Officials destroy $3 million worth of pot on WA farms

Co-owner Craig VanZandt shows a room full of grow pots where mature cannabis plants were cut off and destroyed at Black Diamond Cannabis in Walla Walla County, Wash., Nov. 10, 2021. About 13,000 pounds of marijuana valued at around $3 million was destroyed this week outside of three adjoining Touchet, Wash., cannabis farms accused of growing more than allowed by state law. Greg Lehman/Walla Walla Union-Bulletin via AP

About 13,000 pounds of marijuana valued at around $3 million was destroyed this week outside of three adjoining Touchet, Washington, cannabis farms accused of growing more than allowed by state law.

The Walla Walla Union-Bulletin reports Evergreen Nirvana, Black Diamond Cannabis and Green Volcano were each notified recently by the state Liquor and Cannabis Board that they were growing significantly more than their allotted space.

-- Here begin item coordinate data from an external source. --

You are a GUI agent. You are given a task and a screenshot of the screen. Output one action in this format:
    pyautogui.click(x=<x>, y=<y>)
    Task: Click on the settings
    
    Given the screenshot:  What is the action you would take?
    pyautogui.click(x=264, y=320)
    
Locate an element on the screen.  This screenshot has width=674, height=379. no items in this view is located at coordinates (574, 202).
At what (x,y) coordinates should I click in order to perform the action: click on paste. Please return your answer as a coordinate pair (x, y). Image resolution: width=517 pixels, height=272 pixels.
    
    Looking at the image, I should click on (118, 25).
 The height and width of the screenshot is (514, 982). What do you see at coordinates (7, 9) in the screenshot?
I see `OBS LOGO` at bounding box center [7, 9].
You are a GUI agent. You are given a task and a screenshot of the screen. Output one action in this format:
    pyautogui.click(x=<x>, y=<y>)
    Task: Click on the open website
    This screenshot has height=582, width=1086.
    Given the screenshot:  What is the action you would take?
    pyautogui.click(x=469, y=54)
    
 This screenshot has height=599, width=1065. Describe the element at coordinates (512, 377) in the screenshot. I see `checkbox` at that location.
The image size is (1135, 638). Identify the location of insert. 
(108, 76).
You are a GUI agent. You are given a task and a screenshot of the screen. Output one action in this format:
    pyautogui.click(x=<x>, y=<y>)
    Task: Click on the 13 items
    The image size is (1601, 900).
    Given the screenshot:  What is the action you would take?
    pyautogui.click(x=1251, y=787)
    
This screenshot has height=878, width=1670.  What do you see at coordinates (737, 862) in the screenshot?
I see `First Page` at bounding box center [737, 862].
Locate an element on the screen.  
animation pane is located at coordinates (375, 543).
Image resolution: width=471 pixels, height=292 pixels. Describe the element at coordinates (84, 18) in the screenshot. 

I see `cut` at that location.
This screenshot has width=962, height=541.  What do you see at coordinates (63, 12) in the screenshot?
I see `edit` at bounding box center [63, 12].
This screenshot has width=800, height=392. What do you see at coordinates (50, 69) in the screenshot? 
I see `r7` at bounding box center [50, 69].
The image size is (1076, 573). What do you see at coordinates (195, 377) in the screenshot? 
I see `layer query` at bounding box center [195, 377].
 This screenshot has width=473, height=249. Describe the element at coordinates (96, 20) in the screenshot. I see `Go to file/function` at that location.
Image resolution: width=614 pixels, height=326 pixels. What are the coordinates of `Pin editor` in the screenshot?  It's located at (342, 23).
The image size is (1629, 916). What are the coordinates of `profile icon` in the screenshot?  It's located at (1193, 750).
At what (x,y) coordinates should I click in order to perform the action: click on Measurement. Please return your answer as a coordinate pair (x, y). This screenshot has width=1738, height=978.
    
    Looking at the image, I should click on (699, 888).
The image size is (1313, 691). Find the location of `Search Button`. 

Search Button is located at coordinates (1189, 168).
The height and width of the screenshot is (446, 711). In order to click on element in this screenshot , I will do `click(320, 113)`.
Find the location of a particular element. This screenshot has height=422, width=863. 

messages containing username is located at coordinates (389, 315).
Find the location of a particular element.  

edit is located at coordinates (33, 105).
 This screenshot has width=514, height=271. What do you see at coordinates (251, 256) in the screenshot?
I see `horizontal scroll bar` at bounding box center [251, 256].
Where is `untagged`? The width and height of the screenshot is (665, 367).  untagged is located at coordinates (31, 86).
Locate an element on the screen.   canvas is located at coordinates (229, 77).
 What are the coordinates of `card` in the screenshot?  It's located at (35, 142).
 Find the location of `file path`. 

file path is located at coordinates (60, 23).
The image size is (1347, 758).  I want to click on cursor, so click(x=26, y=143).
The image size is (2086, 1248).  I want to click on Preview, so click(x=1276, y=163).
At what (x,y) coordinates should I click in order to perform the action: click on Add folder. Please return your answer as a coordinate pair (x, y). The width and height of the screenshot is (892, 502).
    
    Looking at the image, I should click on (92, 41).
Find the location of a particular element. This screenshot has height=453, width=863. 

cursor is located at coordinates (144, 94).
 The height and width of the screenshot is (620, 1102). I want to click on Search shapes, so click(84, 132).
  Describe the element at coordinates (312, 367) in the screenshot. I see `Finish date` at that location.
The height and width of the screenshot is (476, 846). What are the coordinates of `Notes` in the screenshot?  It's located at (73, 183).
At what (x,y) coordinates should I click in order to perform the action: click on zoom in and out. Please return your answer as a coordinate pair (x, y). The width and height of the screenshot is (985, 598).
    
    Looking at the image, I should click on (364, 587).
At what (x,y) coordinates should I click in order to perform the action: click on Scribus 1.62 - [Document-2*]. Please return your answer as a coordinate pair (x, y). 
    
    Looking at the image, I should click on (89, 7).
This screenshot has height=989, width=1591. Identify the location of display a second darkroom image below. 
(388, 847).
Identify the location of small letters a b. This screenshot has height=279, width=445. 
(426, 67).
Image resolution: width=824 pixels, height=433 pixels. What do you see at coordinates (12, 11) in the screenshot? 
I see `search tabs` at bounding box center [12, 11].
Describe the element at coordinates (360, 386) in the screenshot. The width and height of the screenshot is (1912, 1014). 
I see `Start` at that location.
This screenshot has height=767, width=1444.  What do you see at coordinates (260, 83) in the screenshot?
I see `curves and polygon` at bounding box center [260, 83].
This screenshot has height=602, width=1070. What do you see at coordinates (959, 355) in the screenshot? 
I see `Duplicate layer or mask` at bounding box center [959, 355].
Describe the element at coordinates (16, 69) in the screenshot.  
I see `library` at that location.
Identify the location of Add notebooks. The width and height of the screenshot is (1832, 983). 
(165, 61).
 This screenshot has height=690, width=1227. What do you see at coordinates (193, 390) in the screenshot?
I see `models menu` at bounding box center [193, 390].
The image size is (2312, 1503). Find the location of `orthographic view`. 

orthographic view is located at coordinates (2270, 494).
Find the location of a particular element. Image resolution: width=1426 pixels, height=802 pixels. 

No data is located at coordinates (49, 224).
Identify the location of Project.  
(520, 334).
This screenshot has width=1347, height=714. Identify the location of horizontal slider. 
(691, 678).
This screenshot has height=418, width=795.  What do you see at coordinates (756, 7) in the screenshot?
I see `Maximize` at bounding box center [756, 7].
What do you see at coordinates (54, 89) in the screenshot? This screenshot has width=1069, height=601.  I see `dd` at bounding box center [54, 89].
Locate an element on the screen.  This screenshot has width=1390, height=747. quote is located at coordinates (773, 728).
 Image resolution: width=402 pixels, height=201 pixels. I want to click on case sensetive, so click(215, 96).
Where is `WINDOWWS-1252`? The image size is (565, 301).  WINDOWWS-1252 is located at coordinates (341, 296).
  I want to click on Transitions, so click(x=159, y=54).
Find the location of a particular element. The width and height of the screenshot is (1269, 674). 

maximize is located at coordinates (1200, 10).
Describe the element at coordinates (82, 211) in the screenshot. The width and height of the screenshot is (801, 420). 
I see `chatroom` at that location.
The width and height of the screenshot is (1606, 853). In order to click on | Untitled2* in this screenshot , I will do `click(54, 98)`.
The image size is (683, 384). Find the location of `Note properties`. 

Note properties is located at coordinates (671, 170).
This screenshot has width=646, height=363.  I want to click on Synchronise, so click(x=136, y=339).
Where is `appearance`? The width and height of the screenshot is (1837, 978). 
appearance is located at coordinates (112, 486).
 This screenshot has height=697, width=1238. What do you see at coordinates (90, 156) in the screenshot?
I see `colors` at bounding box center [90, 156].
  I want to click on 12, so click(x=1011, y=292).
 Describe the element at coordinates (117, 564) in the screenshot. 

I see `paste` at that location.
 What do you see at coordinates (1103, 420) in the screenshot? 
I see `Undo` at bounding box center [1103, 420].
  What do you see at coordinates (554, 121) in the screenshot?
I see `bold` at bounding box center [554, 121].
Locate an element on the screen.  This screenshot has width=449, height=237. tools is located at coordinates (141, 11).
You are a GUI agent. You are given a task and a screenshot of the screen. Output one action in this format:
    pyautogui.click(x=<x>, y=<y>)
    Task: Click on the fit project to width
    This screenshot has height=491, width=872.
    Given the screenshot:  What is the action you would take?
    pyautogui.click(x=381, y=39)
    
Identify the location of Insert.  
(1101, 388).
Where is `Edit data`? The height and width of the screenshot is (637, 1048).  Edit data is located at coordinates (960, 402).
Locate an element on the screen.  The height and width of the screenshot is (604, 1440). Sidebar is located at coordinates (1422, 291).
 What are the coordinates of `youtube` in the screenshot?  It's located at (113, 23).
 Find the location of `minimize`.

But owners of the farms argue they are being suddenly and unfairly penalized by regulators in response to complaints made by competitors in the legal cannabis industry.

Though the sites have each long since been growing cannabis on more than 30,000 square feet of land, the growers did not believe they had run afoul of regulations, said Michael Rothwell, an attorney representing the growers. That is because the actual canopy of their plants, which are grown outdoors, is under the 30,000 square feet limit, and that the remaining land is simply empty space between plants.

The trio of farms are the only pot-producers in Walla Walla County, which banned all recreational cannabis farms in 2014.

The growers had established their operations as a legal land use before the county adopted a moratorium on medical marijuana operations at the end of June 2016. Before that, the county ban covered recreational marijuana production, processing and sale, but not medical cannabis.

The farms had previously been able to successfully argue in court that they were a medical marijuana grow operation, and growers have been steadily building up their farms ever since, said Craig VanZandt, a part owner of Black Diamond Cannabis.

But in October, just as harvest of the year’s crop was underway, the farms were sent a notice from the LCB informing them that around half of that crop was going to be destroyed in the coming weeks, VanZandt said.

The marijuana was destroyed on Wednesday.

“Our best understanding is that they’ve been operating in a non-compliant fashion in this entire time and it was a lack of understanding of the officer that previously looked at it,” said Cpt. Jeremy Wissing, who oversees cannabis production with the LCB for the east side of Washington state.